The Forensic Hospital complies with this policy.
NSW Health policy is to provide patients with nicotine replacement therapy and/or information on how to quit.
The ban on smoking in enclosed areas and near other patients, staff and visitors can be justified, both legally and ethically, as protection of others from harm, particularly given the evidence about the extent of harm potentially caused by ‘passive smoking’.
The total ban on smoking in all parts of NSW Health facilities, including open areas, is justified on the grounds that preventing people smoking has long-term health benefits to the whole population.

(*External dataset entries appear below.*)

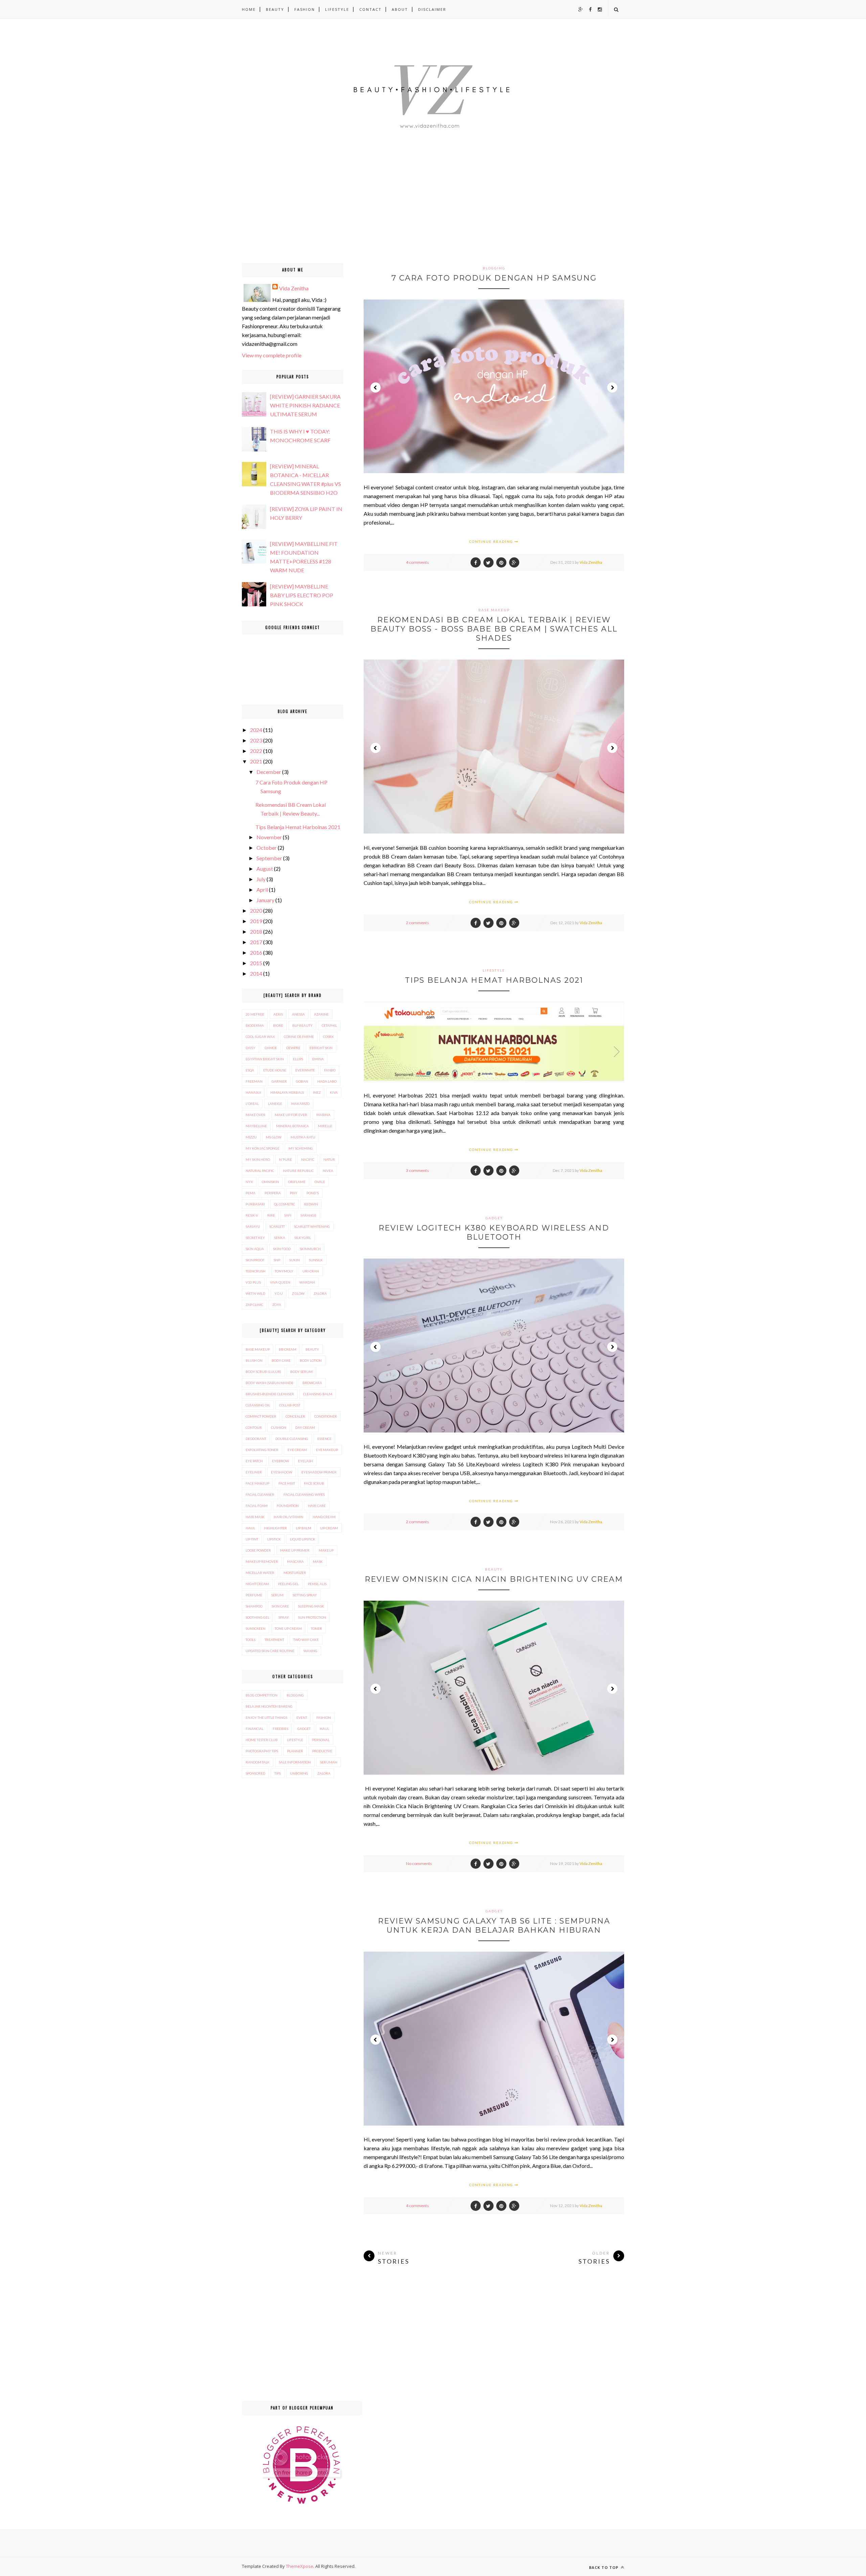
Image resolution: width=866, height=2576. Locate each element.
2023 (256, 740)
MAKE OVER (256, 1115)
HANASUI (253, 1092)
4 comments (417, 562)
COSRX (328, 1037)
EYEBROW (280, 1461)
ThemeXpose (299, 2566)
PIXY (293, 1193)
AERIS (278, 1014)
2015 (256, 963)
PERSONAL (320, 1740)
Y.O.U (278, 1293)
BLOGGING (494, 268)
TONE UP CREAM (288, 1628)
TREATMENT (274, 1640)
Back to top (604, 2567)
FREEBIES (280, 1729)
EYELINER (254, 1472)
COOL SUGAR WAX (260, 1037)
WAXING (310, 1651)
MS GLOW (273, 1137)
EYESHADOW (281, 1472)
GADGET (494, 1218)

For individuals, even people who are forced to stay in facilities with total smoking bans, such as involuntary patients, there is no way to ask for an exemption from the ban. There is no recognised ‘right to smoke’ in any Australian law or current international standard or treaty that applies to public hospitals.
A reverse of the ban or the introduction of exceptions to the ban could only come about through a change in NSW Health policy.

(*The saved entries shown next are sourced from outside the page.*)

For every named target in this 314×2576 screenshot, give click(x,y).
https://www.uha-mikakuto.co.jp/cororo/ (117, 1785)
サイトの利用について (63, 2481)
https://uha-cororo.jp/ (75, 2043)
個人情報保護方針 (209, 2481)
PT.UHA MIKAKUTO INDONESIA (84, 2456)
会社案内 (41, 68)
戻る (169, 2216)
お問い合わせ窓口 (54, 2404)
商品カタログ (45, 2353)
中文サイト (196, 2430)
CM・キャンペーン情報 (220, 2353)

You will be able to smoke if you are granted leave from the hospital grounds while you are an involuntary patient in a hospital.

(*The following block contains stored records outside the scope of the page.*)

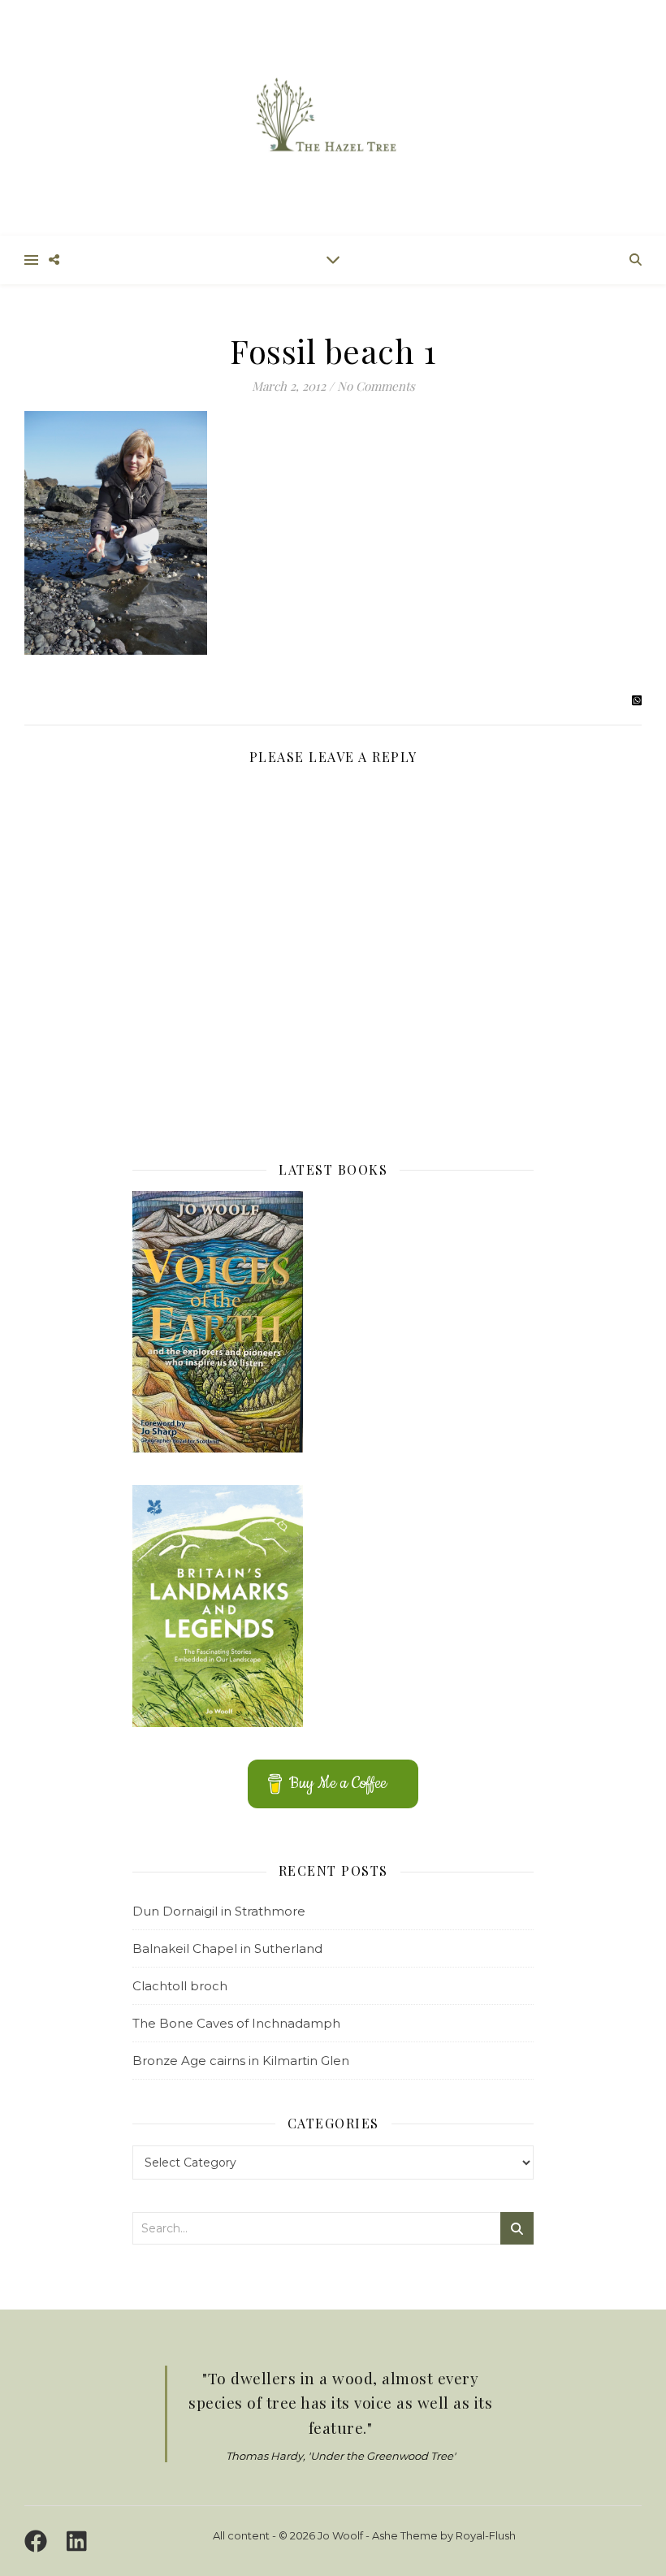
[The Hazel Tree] (333, 116)
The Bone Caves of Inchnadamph (236, 2023)
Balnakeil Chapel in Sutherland (227, 1948)
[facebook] (38, 2541)
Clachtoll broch (179, 1986)
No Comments (376, 386)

One thing that causes a lot of concern to people receiving hospital-based health care is the quality (including nutritional quality) of food served in public hospitals.
Complaints about hospital food should firstly be made to the hospital or unit. The Health Care Complaints Commission will not usually deal with complaints about food because such complaints are not considered as complaints about health care.
The NSW Food Authority sets standards for food, including hospital food, in NSW. Under the Vulnerable Persons Food Safety Scheme, the Authority conducts regular reviews of hospital food preparation systems and has strict requirements about how different types of food can be handled, prepared, transported and stored to minimise the risk of food poisoning. Click here to find out more about the Scheme
The NSW Food Authority only looks at food safety issues such as hygiene in the hospital kitchens and possible contamination of hospital food. They do not deal with complaints about the quality of the food or its nutritional value. Click here to go to NSW Food Authority’s website
The Authority can be contacted at:
Telephone: 1300 552 406
Fax: (02) 9741 4888
Postal address: Consumer & Industry Contact Centre,
c/- NSW Food Authority,
PO Box 6682, SILVERWATER NSW 1811
Patients of public mental health facilities are sometimes required not to have or use mobile telephones while they are in hospital. Some Local Health Districts may have a specific policy about this, while in others it is more a matter of common practice. Various reasons may be given to justify the policy. These include the protection of the privacy of other patients (taking photographs or recording events), the prevention of theft, as well as the protection of the patient themselves from harm that may be associated with access to the telephone and internet during a period of mental illness.
The legal basis upon which patients are required to surrender their mobile telephones is not always clear. In particular cases, it may be justifiable on the basis that telephone use may be a risk of harm to a person or others, because of the specific symptoms of mental illness the person is experiencing. For example, a person may a delusion that results in them calling emergency services with false reports of risks to public safety; or, a person in a manic phase of a mood disorder may be at serious financial risk due to an uncontrollable urge to purchase items or gamble. However, in the absence of a justifying factors such as these, the confiscation of a patient’s mobile telephone is unlikely to be supported by mental health law.
If you are concerned that your mobile phone has been confiscated during your admission to hospital, you should discuss the matter with an Official Visitor or a representative of the Mental Health Advocacy Service.